1975: Biden Supported Constitutional Amendment to Stop Busing

What Joe Biden said about school busing amendment in 1977
Saul Loeb/AFP/Getty Images

Former Vice President Joe Biden supported a constitutional amendment to prevent busing to achieve school desegregation.

Biden, who is under fire for praising segregationists, was asked about the divisive issue and if he would support a constitutional amendment to resolve it during an interview with National Public Radio in 1975.

“That would clearly do it,” he said. “We are trying to figure out whether or not we can come up with an innovative piece of legislation which would limit the remedy and I don’t honestly don’t know whether we can come up with something constitutional.”

Biden, at the time a first-term Senator from Delaware, said a constitutional amendment was attractive because it presented an opportunity to “eliminate” busing without running afoul of the Supreme Court or the U.S. Constitution.

“If we can’t I will not in an attempt to eliminate busing violate the Constitution,” he continued. “I won’t do that. The only way if I’m going to go at it, I’m going to go at it through a constitutional amendment if it can’t be done through a piece of legislation.”

In another portion of the interview, Biden claimed liberals favored busing, not for practical reasons, but because those associated with opposing it were racists and segregationists.

“I think that part of the reason why much of this has not developed, much of the change has not developed, is because it has been an issue that has been in the hands of the racist,” he said. “We liberals have out-of-hand rejected it because, if George Wallace is for it, it must be bad.”

“And so we haven’t really looked at it,” Biden continued. “Now there’s a confluence of streams. There is academic ferment against it — not majority, but academic ferment against it. There are young blacks and young white leaders against it.”

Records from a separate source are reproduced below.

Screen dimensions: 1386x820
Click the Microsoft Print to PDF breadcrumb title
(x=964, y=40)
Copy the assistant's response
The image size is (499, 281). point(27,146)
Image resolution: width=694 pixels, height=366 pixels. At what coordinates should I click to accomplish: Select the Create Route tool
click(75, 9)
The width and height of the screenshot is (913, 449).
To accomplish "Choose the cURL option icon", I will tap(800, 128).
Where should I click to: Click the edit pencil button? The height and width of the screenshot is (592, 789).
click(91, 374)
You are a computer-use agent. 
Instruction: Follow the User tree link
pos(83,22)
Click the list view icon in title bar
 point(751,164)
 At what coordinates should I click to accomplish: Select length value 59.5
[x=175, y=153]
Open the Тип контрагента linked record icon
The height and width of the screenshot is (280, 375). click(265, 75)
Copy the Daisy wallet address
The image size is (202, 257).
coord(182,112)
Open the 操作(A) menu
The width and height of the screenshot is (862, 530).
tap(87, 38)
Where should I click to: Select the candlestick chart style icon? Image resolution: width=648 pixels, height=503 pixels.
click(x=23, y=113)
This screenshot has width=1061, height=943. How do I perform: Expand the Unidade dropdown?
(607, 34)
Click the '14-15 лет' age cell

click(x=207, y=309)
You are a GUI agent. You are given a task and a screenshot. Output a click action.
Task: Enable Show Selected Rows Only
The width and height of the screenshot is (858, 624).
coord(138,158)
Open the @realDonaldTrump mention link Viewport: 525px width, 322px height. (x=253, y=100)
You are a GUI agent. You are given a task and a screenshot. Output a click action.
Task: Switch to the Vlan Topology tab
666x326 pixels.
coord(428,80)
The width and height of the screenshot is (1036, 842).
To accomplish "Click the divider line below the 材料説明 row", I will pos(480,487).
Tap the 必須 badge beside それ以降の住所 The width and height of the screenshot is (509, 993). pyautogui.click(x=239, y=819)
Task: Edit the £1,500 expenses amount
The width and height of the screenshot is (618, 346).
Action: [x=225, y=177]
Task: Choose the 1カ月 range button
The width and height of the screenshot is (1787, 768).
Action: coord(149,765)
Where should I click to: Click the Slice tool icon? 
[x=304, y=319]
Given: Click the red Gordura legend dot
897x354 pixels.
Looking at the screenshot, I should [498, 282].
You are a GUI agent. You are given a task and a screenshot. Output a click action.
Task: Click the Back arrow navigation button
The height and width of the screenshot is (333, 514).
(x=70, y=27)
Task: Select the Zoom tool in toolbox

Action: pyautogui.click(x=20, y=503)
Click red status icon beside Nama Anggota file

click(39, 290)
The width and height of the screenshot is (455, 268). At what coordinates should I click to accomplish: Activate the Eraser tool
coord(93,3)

A year after the interview, Biden supported a law to prohibit federal funds from being used to transport students beyond the school closest to their homes. The law was authored by then-Sen. Robert Byrd (D-WV), who was once a member of the Ku Klux Klan and had unsuccessfully filibustered the Civil Rights Act of 1964.

On Thursday, Biden’s record on busing was front and center during the first Democrat presidential debate when Sen. Kamala Harris confronted  the former vice president on the topic.

“There was a little girl in California who was part of the second class to integrate her public schools and she was bussed to school every day. That little girl was me,” Harris said. “So I will tell you that on this subject, it cannot be an intellectual debate among Democrats. We have to take it seriously.”

Biden attempted to defend himself, claiming Harris had mischaracterized his position.

 The Rev. Jesse Jackson weighed in on Thursday, saying Biden had been “on the wrong side of history.”